List every line in the data that contains the string "This", treating uppercase and lowercase as different.
# Provided information start
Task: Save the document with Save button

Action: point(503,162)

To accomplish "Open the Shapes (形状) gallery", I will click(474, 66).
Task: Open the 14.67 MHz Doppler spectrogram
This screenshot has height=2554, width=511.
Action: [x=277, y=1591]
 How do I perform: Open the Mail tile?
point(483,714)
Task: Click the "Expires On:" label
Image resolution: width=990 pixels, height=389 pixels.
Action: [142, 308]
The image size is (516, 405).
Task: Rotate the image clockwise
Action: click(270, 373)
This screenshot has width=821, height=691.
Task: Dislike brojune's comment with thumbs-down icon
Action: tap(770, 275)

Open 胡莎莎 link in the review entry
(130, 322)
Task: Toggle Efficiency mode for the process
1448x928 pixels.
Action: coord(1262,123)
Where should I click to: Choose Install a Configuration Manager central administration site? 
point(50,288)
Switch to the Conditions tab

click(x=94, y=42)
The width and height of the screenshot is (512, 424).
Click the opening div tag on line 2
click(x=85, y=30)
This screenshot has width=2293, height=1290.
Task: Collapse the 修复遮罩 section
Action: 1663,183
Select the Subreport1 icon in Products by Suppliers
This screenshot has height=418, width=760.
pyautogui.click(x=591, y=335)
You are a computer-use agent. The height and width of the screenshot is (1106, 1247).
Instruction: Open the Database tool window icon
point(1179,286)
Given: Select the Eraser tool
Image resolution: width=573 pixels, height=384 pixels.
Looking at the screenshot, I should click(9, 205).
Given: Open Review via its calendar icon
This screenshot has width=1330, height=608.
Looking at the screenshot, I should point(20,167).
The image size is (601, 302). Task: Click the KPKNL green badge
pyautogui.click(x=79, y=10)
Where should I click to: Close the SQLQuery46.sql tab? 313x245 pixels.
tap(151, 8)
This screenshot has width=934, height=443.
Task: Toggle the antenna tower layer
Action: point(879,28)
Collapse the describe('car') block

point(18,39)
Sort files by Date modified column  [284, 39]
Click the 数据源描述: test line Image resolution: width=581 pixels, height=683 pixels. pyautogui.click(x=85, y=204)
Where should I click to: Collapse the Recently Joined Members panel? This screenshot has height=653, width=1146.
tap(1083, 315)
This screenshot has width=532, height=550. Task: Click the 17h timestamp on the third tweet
# Provided information end
Answer in full:
This screenshot has height=2554, width=511.
This screenshot has width=821, height=691.
This screenshot has width=2293, height=1290.
This screenshot has height=418, width=760.
This screenshot has width=1330, height=608.
This screenshot has width=934, height=443.
Where should I click to: Collapse the Recently Joined Members panel? This screenshot has height=653, width=1146.
This screenshot has width=532, height=550. Task: Click the 17h timestamp on the third tweet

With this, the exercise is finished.